> **What you will do**
Render each line of the listing, from the line containing "You are a computer-use agent. 266x171 pixels." through the end of the listing, as a row of a Markdown table with the columns Row and Line, omitting blank lines and leaving the pictures out of your answer.

==== Record list

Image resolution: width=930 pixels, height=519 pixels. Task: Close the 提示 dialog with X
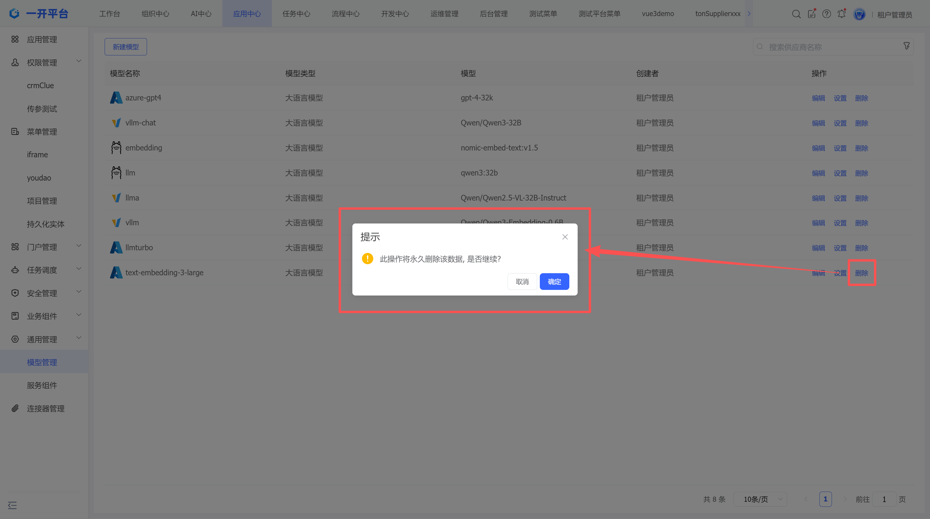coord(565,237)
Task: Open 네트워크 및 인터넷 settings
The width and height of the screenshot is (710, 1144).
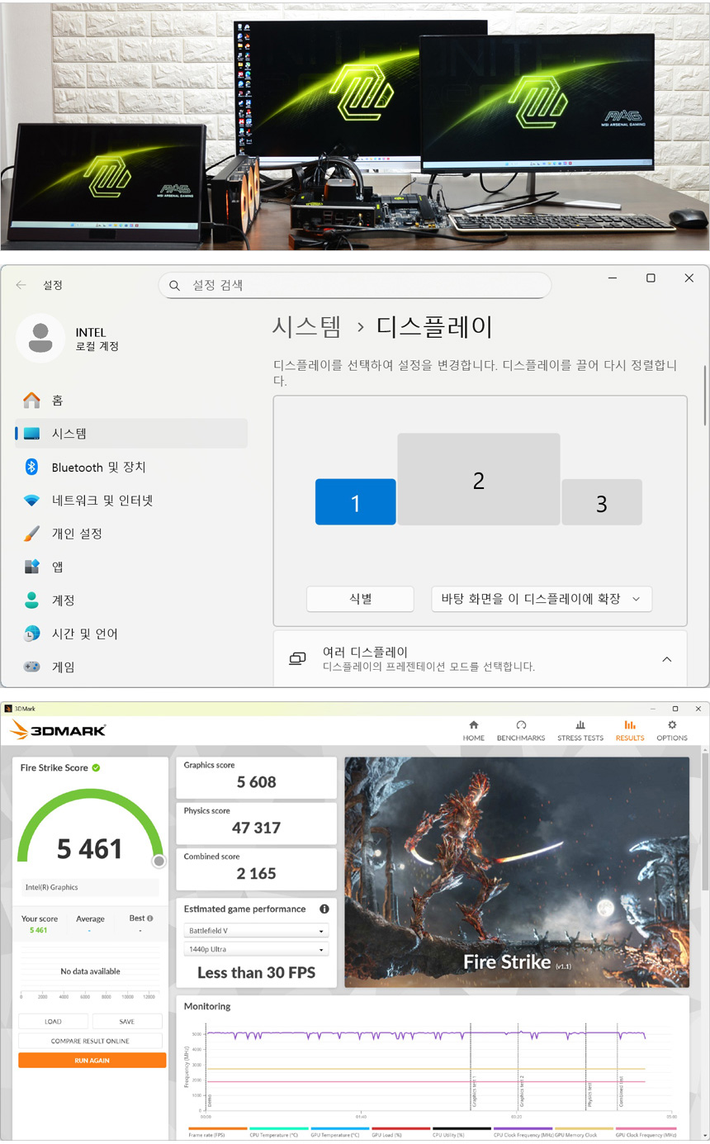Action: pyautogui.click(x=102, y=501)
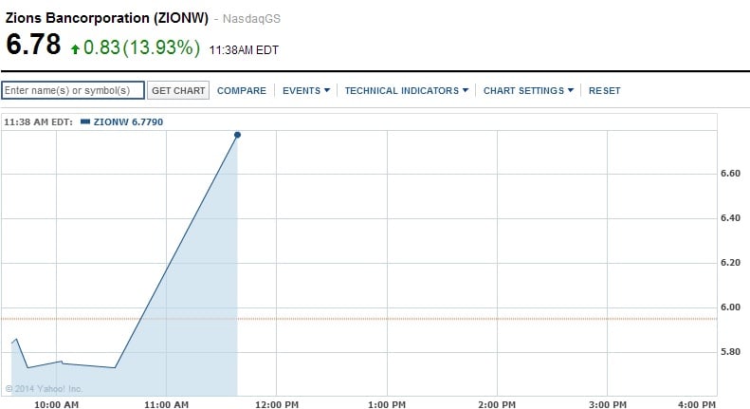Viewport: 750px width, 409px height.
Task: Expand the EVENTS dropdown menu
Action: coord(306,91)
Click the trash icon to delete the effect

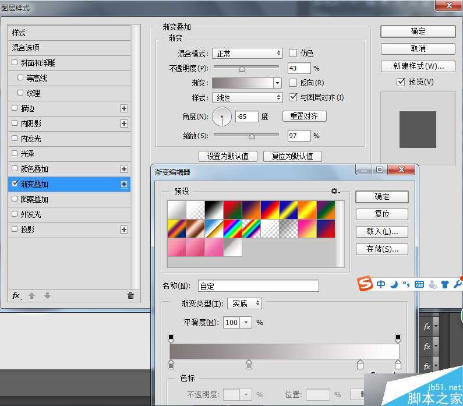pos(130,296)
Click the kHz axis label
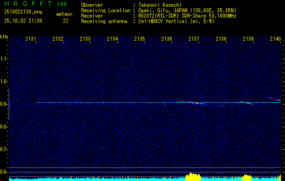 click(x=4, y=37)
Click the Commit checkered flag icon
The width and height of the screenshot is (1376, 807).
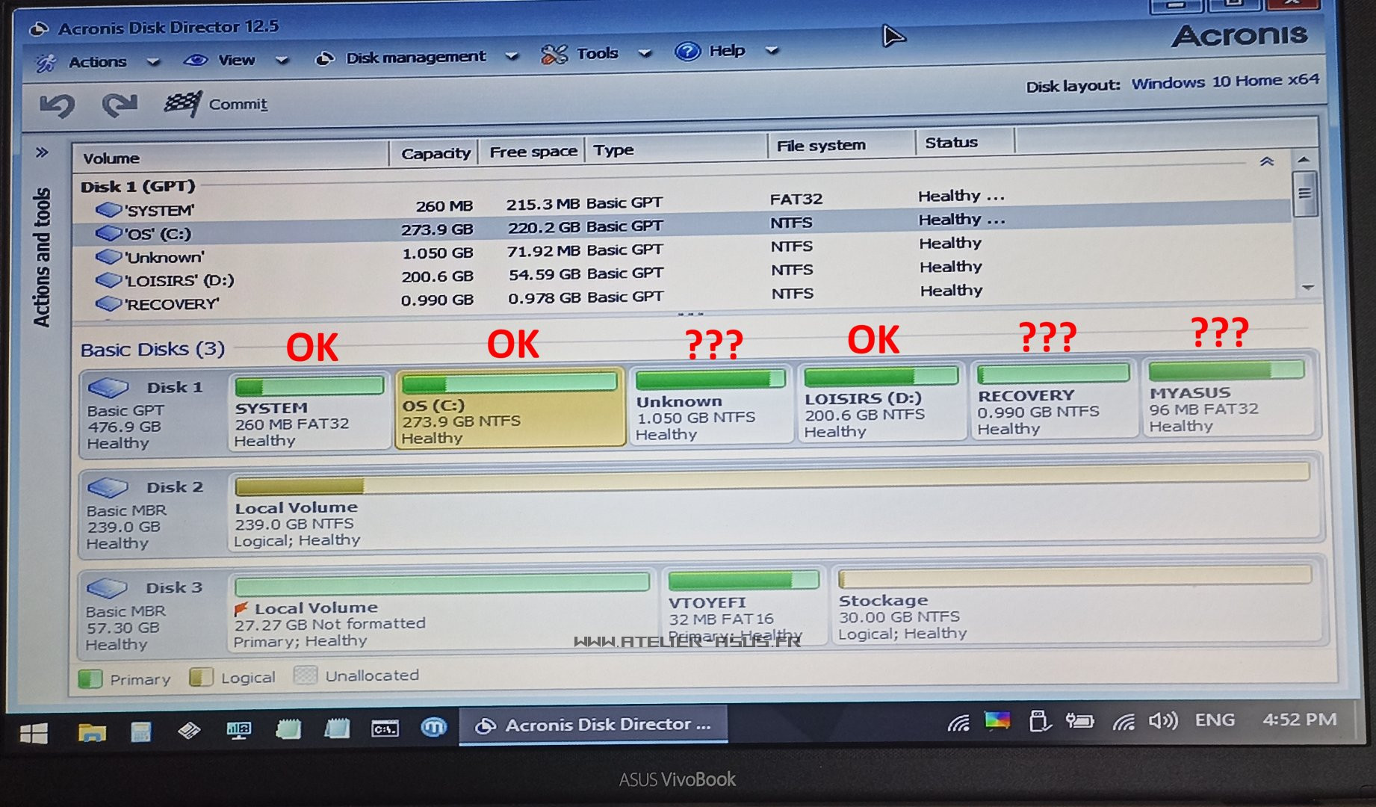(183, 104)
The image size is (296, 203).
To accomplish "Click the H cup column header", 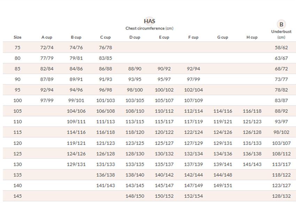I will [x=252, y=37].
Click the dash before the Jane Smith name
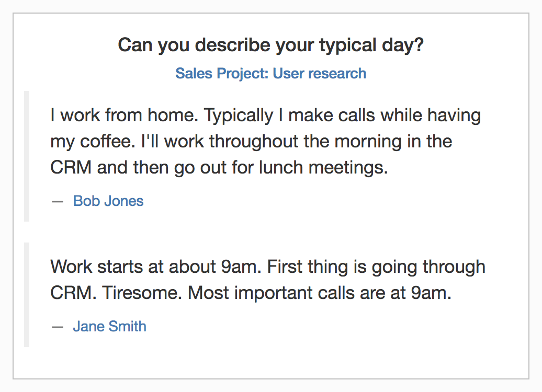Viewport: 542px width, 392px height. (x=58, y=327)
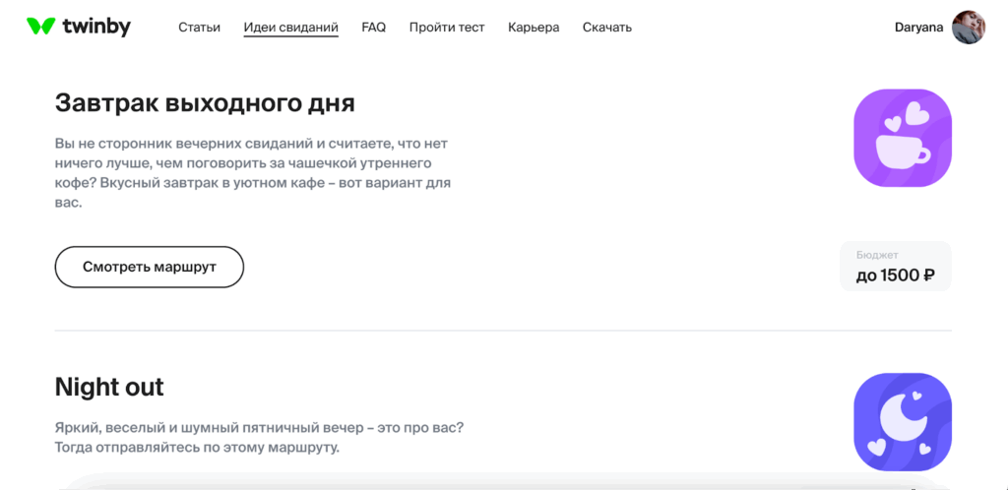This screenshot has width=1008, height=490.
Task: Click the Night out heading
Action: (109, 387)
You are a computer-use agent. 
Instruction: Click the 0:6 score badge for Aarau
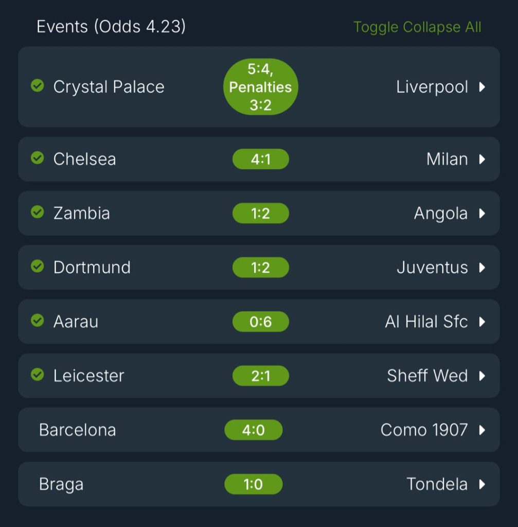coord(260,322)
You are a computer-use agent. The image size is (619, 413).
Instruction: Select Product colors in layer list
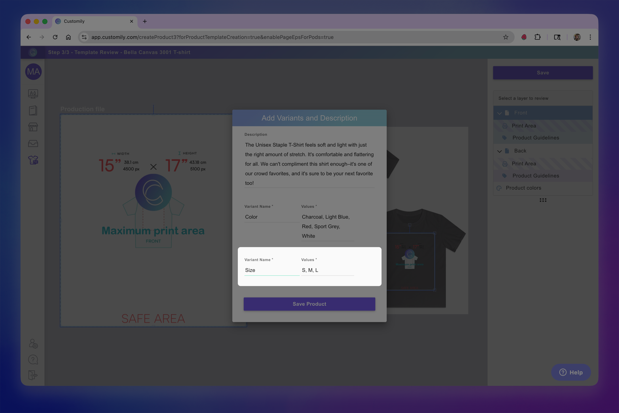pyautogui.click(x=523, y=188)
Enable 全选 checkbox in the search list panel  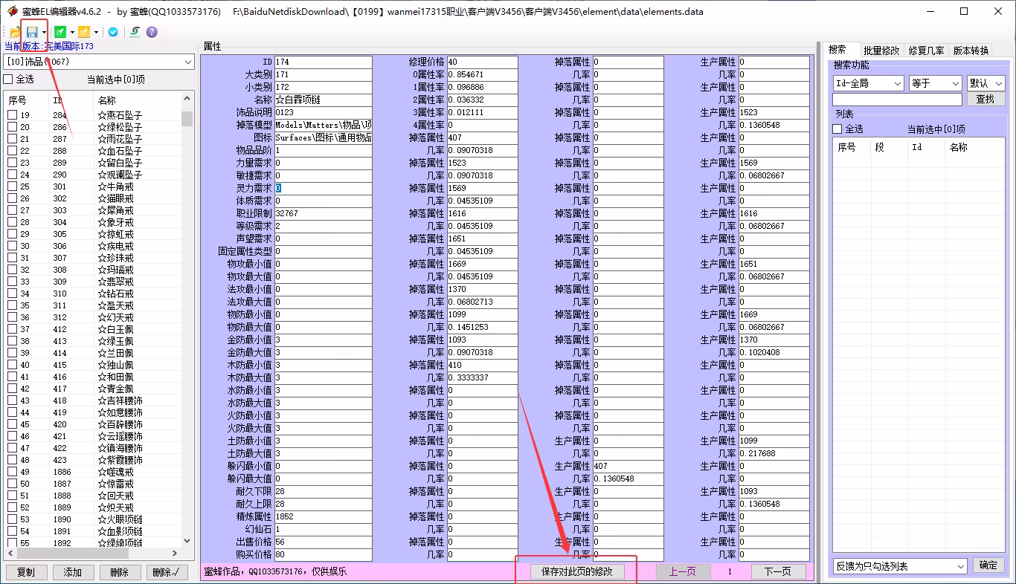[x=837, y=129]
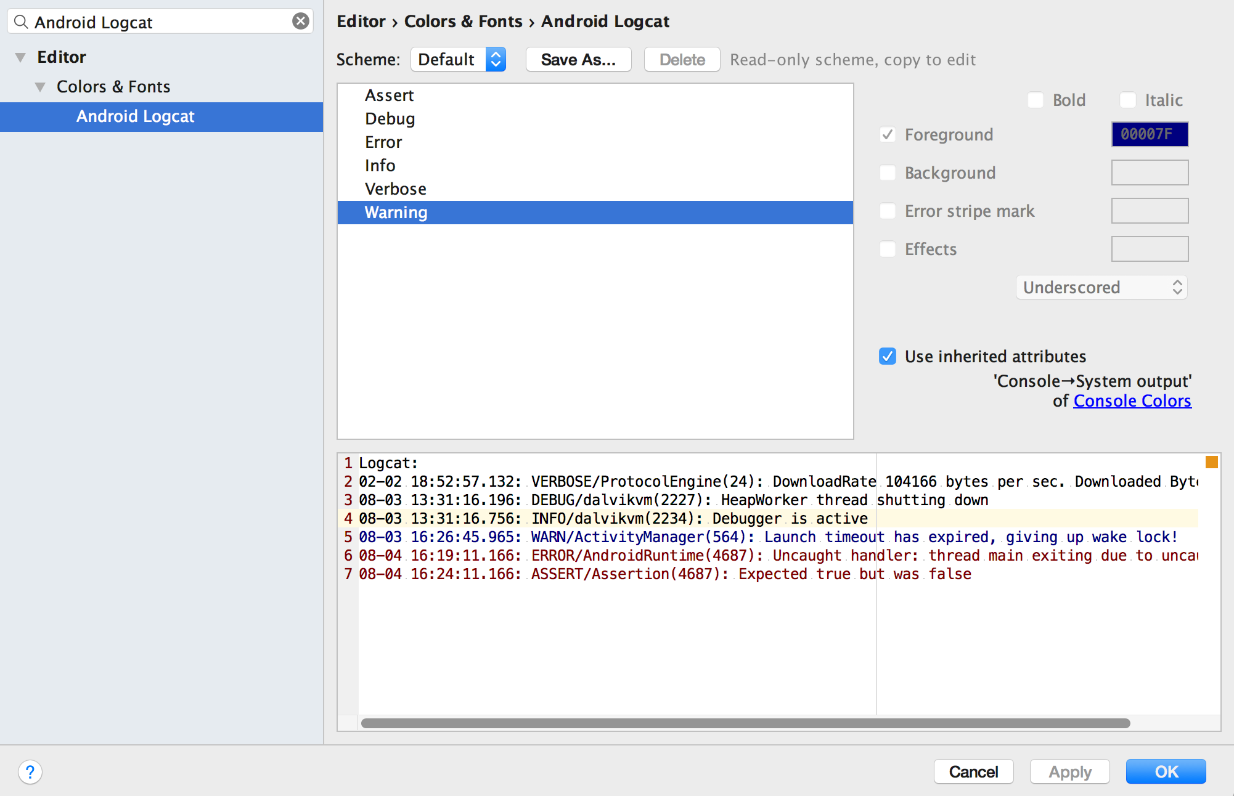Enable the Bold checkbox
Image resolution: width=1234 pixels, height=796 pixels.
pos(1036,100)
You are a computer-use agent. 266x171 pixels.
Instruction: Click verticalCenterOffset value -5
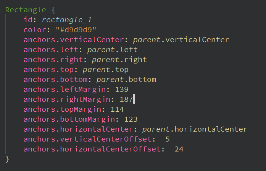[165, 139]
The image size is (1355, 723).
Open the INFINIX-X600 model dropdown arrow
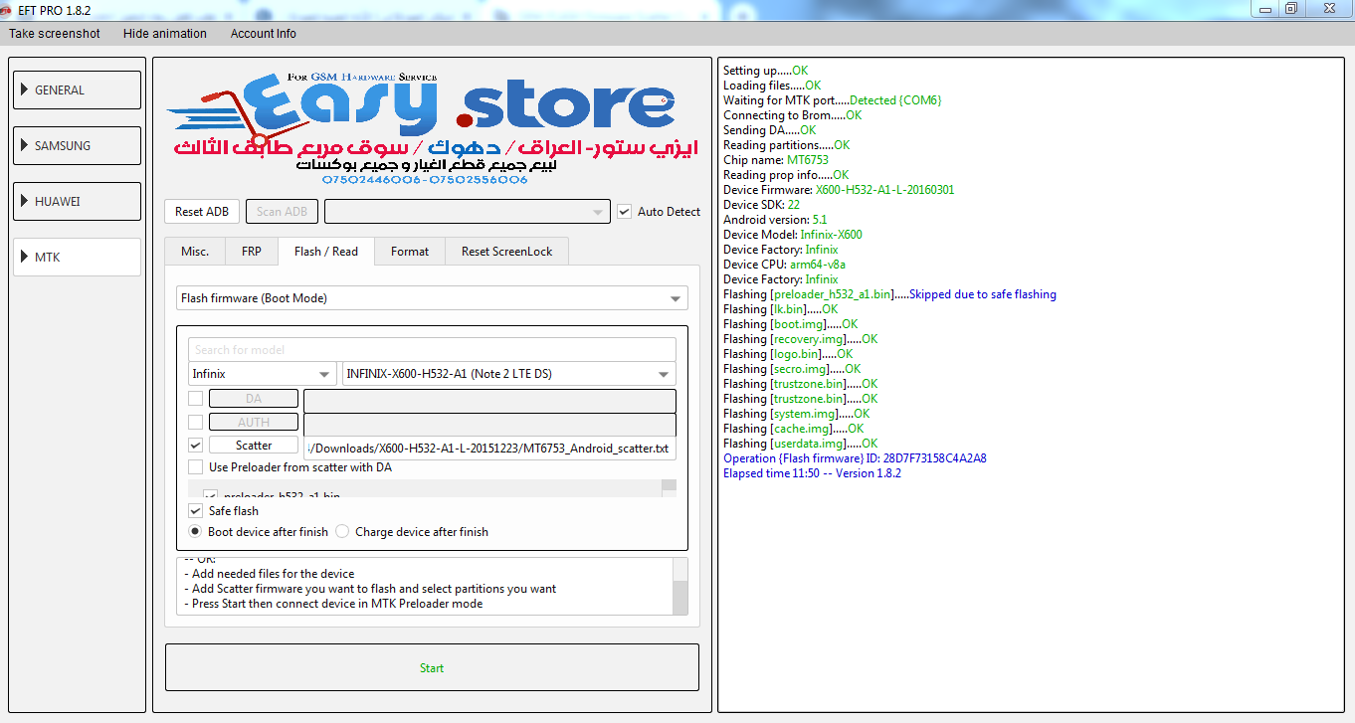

========

> **Expected output**
| Row | Line |
|---|---|
| 1 | You are a computer-use agent. 266x171 pixels. |
| 2 | Instruction: Click verticalCenterOffset value -5 |
| 3 | [165, 139] |
| 4 | The image size is (1355, 723). |
| 5 | Open the INFINIX-X600 model dropdown arrow |